▶ _TASK INSTRUCTIONS_:
a) In the passage on publishing to a Jekyll blog, what does the writer say AI is closer to in their usage?
b) Write out the passage on publishing to a Jekyll blog, starting with "It is worth" and going on through "the next time.".
c) List every step of the rough flow that the passage on publishing to a Jekyll blog gives for uploading a post.

▶ _SELECTED TEXT_:
Start of Block

Uploading to a Jekyll blog

Once the revision is done, it is time to upload the post to the blog.

I also added my personal GitHub Pages blog repository as a Codex project. Then I ask Codex to move the post into the folder where posts are stored, and to adjust the front matter and image paths to match the blog’s Jekyll format.

The rough flow looks like this.

  1. Review the final post in editing/.
  2. Move the post into the blog repository’s _posts folder or the relevant post folder.
  3. Clean up the Jekyll front matter to match the blog format.
  4. Check that image paths work correctly in the deployed environment.
  5. Run a local build and check for problems.
  6. If needed, translate and create the English version as well.

It is worth going through your own posting and deployment process in chat at least once. After that, you can ask Codex to “summarize the posting flow we just followed and write it into AGENTS.md,” and the process becomes much more stable the next time.

Publishing feels less burdensome now

Using this method has made publishing feel much less burdensome.

I can quickly write a rough draft in a stream-of-consciousness style, and typos and tone are revised according to the existing rules. Codex can suggest titles, split the post into sections, and clean up the Markdown syntax, which makes the final post much easier to read.

It is also useful that I can ask for verification when I am not fully confident about the content. Of course, the final responsibility still belongs to me as the person publishing the post. But it is much more efficient than struggling alone with every sentence.

Then did GPT write this post?

So does that mean GPT wrote this post?

I do not think so. When writing this post, I did not ask, “Write a blog post about how to write technical blog posts with Codex and Obsidian.” I had a topic I chose, a line of reasoning and context I had thought through, and a claim I wanted to make.

GPT and Codex only made the formal parts of the post easier to read. In my usage, AI is closer to an editor than an author.

I think this is the difference between AI slop and writing that is not. Does the writing contain the author’s thoughts and experience? If it satisfies that condition, isn’t it reasonable to get help with sentence cleanup, structure, and typo fixes?

I think the same idea can apply to coding. Do you know why the code was designed that way? If you can explain the reason, then even if you received help from an agent, the code is still close to something you made. An agent is not a tool that replaces my thinking. It is a tool that helps me implement the design and intent I already have more quickly and accurately.

End of Block

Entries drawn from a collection
Start of Block

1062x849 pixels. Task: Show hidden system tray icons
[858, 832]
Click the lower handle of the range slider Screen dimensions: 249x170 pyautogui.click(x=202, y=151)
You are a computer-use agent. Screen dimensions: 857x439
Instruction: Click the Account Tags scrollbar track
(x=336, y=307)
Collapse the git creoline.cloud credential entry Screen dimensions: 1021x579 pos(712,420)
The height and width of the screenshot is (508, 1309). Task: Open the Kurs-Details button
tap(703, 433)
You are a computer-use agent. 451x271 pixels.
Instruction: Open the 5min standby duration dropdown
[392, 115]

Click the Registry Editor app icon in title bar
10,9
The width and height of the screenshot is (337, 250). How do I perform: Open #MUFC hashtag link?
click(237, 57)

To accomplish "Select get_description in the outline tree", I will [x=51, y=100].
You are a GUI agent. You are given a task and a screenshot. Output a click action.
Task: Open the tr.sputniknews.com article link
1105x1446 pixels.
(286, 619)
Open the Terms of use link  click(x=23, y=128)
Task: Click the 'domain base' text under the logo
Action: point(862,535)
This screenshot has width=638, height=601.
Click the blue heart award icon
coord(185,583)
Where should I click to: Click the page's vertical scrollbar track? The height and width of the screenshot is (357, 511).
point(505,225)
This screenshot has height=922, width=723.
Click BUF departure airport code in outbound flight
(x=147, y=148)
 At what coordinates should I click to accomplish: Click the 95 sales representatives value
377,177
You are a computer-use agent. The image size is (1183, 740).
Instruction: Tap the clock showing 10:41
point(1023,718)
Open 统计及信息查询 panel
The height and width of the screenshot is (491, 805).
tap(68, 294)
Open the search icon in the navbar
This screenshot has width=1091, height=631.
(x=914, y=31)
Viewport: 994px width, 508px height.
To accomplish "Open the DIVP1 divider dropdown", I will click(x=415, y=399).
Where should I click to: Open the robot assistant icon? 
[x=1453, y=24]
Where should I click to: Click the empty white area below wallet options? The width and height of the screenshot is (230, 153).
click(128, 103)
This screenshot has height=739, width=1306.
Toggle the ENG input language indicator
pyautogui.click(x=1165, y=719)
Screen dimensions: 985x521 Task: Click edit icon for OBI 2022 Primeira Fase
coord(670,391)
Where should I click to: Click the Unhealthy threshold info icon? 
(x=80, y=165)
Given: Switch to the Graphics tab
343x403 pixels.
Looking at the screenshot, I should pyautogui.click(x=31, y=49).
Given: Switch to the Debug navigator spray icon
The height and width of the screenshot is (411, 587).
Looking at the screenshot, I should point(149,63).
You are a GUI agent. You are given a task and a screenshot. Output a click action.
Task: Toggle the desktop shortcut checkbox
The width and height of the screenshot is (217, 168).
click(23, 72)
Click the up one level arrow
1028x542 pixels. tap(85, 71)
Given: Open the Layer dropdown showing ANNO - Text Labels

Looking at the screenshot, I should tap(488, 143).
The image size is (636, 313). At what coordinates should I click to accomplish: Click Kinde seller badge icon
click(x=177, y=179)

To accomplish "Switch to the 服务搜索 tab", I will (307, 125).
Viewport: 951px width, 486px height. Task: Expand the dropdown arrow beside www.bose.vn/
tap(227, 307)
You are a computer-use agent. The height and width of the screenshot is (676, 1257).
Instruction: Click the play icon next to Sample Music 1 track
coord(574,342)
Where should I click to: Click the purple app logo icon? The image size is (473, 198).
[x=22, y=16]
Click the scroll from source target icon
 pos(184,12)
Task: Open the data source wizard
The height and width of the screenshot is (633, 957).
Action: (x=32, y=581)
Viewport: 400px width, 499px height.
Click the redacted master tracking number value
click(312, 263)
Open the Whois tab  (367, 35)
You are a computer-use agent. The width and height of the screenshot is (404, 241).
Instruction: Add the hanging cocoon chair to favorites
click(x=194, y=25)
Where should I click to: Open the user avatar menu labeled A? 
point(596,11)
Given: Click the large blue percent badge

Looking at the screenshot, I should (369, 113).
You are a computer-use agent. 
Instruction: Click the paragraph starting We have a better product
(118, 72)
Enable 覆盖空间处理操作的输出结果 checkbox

End of Block

▶ _RESULTS FOR EACH TASK_:
a) An editor rather than an author.

b)
It is worth going through your own posting and deployment process in chat at least once. After that, you can ask Codex to “summarize the posting flow we just followed and write it into AGENTS.md,” and the process becomes much more stable the next time.

c)
1. Review the final post in editing/.
2. Move the post into the blog repository's _posts folder or the relevant post folder.
3. Clean up the Jekyll front matter to match the blog format.
4. Check that image paths work correctly in the deployed environment.
5. Run a local build and check for problems.
6. If needed, translate and create the English version as well.